I assure your Lordships that the Home Office takes the chief inspector’s inspections and reports seriously. A dedicated team manages the implementation of his recommendations. In his spot-checking report of August 2013, the chief inspector considered the progress that had been made against recommendations from three earlier inspections and was pleased to see evidence that the Home Office was acting upon his recommendations. We already have evidence from the chief inspector who has looked at the administrative review procedures that are applied at present for out-of-country cases of managed migration. He appears to confirm that, in the cases that were reviewed, the right decisions had been reached. As I have said, in Warsaw that was in 88% of cases.

However, we recognise the concerns that prompted Amendment 13. Therefore, we have brought forward a government amendment which takes a different but effective approach to address those concerns. Amendment 12 in the name of my noble friend Lord Taylor imposes a specific obligation on the Secretary of State to secure an independent review of administrative review. It looks forward and will review new processes. The new clause requires the Secretary of State to commission the independent chief inspector within a year of Clause 15 being commenced to prepare a report on administrative review.

My noble friend Lady Hamwee asked for confirmation that it was intended that the report would be on the first year although commissioned ahead of the first year. As I have said, the report will be commissioned within 12 months of administrative review being implemented. The Secretary of State will ask the chief inspector to complete the report within the first 12 months of the operation of administrative review. In timing the commissioning of the report, we want to strike a balance between a desire for an early report on how administrative review is working and the need to let the process operate for a period before a meaningful report can be prepared. It is therefore intended that the Secretary of State asks the chief inspector to undertake his report once administrative review has been in operation for six months and to complete his report within the first year of the operation of administrative review. The chief inspector should build flexibility into his inspection plans to allow such specific requests.

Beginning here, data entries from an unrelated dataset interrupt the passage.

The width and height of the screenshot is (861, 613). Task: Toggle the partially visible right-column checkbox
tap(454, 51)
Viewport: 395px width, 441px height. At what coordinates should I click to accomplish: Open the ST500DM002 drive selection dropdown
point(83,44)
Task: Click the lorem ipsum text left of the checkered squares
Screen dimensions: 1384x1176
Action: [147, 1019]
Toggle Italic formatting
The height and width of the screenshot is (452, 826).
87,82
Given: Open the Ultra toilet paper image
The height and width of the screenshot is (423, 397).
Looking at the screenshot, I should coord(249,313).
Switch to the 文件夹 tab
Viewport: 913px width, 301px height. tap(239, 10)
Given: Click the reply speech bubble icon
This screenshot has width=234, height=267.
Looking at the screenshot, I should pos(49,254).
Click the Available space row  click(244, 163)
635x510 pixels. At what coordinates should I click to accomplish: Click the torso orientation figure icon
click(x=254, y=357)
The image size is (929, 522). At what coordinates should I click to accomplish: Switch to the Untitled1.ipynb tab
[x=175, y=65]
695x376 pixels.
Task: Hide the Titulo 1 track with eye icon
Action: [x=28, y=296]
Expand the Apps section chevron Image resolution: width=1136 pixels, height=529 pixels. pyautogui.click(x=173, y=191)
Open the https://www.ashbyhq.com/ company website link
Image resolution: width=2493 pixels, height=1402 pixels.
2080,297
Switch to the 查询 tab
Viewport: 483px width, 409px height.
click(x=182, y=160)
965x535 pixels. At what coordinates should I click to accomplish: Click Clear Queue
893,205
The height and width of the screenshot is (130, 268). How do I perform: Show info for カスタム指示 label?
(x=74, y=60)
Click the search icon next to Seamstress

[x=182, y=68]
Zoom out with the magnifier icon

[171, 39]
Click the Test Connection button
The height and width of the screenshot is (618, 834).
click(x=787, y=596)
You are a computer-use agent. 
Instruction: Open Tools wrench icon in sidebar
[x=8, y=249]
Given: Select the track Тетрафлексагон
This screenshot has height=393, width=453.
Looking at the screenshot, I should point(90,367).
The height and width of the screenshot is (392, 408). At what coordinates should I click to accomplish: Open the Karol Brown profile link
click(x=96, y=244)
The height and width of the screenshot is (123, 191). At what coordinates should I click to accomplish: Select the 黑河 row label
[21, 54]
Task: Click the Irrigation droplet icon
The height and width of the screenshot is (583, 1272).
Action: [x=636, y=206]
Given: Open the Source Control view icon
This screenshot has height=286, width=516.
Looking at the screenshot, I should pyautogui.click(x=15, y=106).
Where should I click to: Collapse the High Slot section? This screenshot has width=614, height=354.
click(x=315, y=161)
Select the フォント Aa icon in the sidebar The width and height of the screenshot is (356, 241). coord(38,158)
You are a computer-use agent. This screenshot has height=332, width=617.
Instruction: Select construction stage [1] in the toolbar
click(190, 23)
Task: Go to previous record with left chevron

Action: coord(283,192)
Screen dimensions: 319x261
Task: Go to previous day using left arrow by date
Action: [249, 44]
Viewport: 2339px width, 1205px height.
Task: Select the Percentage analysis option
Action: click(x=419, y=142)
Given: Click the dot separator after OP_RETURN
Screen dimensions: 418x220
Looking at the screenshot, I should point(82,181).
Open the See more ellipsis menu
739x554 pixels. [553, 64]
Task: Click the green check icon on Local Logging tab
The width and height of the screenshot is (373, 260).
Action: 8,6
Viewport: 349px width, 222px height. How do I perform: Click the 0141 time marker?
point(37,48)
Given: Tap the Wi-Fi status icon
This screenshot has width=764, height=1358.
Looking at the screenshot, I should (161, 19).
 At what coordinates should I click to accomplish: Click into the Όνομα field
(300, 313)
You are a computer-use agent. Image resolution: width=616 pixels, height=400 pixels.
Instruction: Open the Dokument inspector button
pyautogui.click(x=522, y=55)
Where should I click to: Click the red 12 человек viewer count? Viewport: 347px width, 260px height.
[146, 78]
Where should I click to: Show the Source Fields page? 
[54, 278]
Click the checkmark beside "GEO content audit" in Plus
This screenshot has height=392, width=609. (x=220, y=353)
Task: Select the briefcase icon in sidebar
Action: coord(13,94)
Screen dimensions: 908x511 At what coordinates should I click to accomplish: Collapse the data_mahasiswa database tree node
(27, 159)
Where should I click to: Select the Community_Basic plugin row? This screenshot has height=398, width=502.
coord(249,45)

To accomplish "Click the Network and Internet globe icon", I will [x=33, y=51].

The new clause requires that the Secretary of State commissions that report and the report must address specific concerns. If noble Lords look at the terms of the amendment, they will note that the specific concerns that the chief inspector is being asked to address are ones that quite fairly reflect some of those raised in your Lordships’ House in Committee—namely, the effectiveness in identifying and correcting case working errors and the independence of the person conducting the administrative review in terms of their separation from the original decision-maker.